Collected data entries:
# # # # #
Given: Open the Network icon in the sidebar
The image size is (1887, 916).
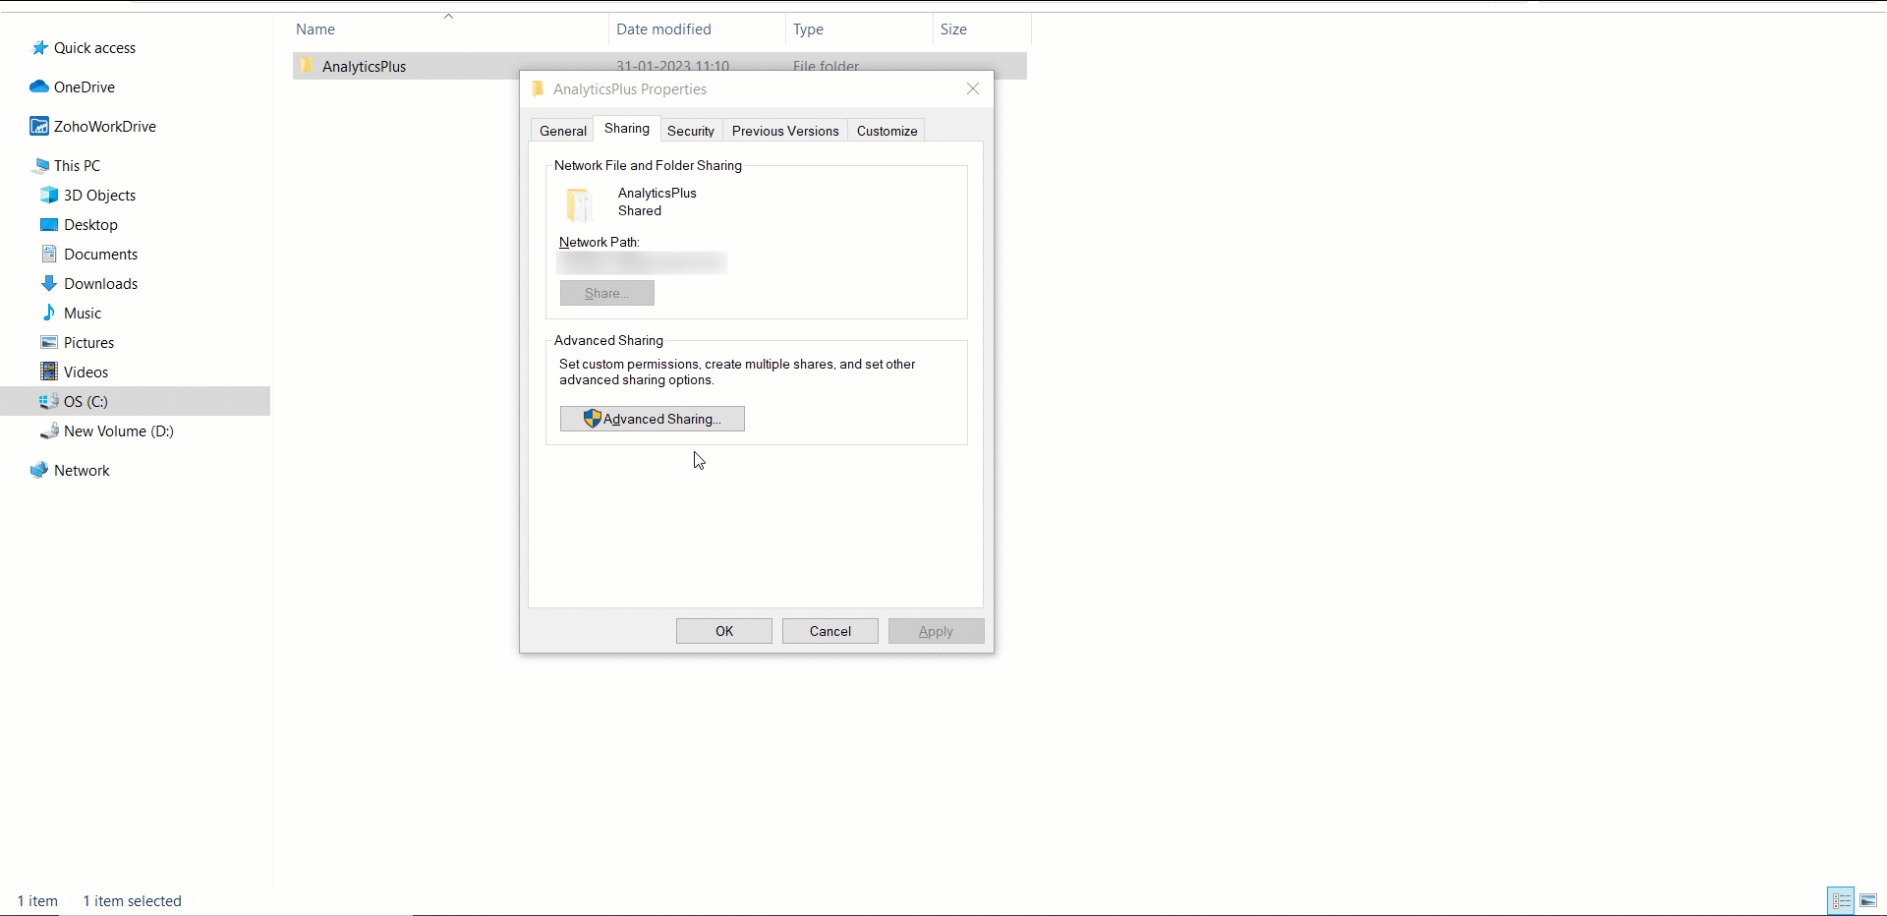Looking at the screenshot, I should [39, 470].
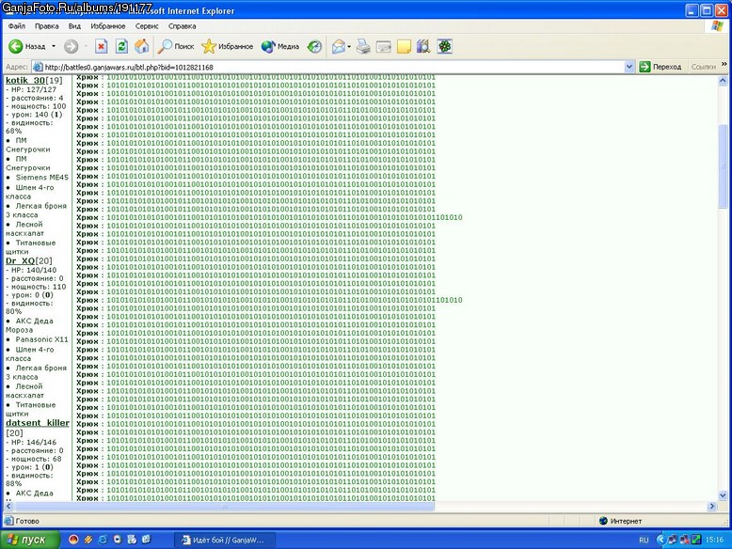Open Favorites (Избранное) star panel

click(x=228, y=46)
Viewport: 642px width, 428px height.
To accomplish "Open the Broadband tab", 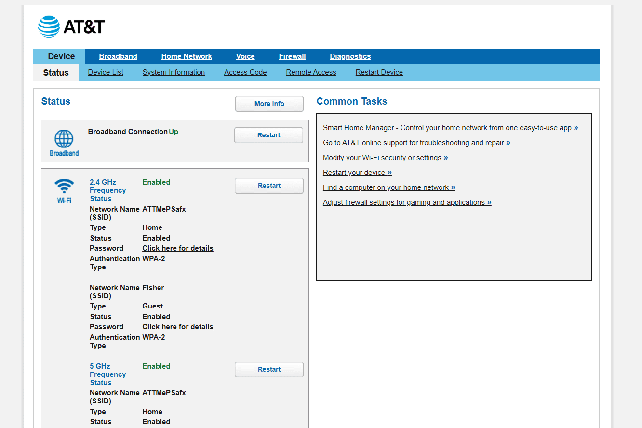I will [118, 56].
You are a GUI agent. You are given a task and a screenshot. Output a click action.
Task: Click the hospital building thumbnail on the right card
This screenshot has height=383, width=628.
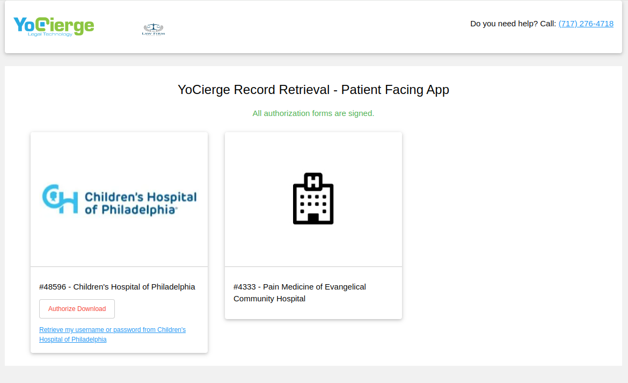[x=313, y=199]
# # # # #
Exercise aim: Give again, word for word, the line that contains "You are a GUI" and every line after it through the end of the entries; omit the pictures.

Task result:
You are a GUI agent. You are given a task and a screenshot. Output a click action.
Task: Click the hospital building thumbnail on the right card
This screenshot has height=383, width=628.
[x=313, y=199]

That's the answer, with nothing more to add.